The study, which was published in the Frontiers in Marine Science journal, discovered the presence of highly toxic, industrial chemicals, pesticides and oil refinery waste in their blubber, which triggers a previously unknown herpes virus that makes them prone to certain carcinomas. 

Pádraig Duignan, chief pathologist at the Marine Mammal Center and co-author, told The Los Angeles Times: “It is extraordinary, the level of pollutants in these animals in California. It is a big factor in why we’re seeing this level of cancer.”

The prevalence of these cancers is believed to be one of the highest seen in any mammals, with 18 to 23% of adult sea lions examined after death over the past 40-years suffering from urogenital cancers, the report found. 
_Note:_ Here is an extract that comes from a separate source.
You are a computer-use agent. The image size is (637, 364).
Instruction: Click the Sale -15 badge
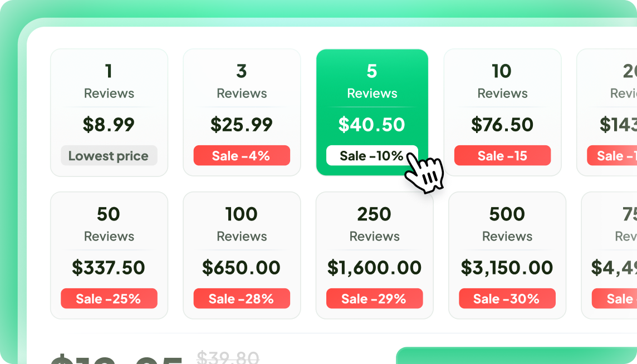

The chemicals include the formerly common insecticide DDT, which was first used in America following the Second World War on crops and to control malaria, typhus and bubonic plague.

It was banned in the US in 1972 after studies showed it was toxic to wildlife and caused cancer in mammals by accumulating in fatty tissue.

Frances Gulland, a researcher at University of California, Davis, told The Los Angeles Times that DDT can take generations to break down once in circulation and that the sea-lions are dying of “high levels of legacy compounds that are still in the environment.”

Researchers noted that the US’s largest DDT manufacturer dumped waste near the Channel Islands, where a large number of California sea lions breed and feed their pups. 

Dr Gulland said that the findings raised concerns over the impact on humans who use “the same waters...[to]...swim and surf in, eating a lot of the same seafood...”

DDT was the subject of campaigner Rachel Carson’s seminal 1962 book, The Silent Spring, in which she called out the chemical industry for spreading ‘disinformation’ and public officials for allegedly looking the other way. 

The book contributed in part to the ban of the insecticide and the creation of the US Environmental Protection Agency in 1970.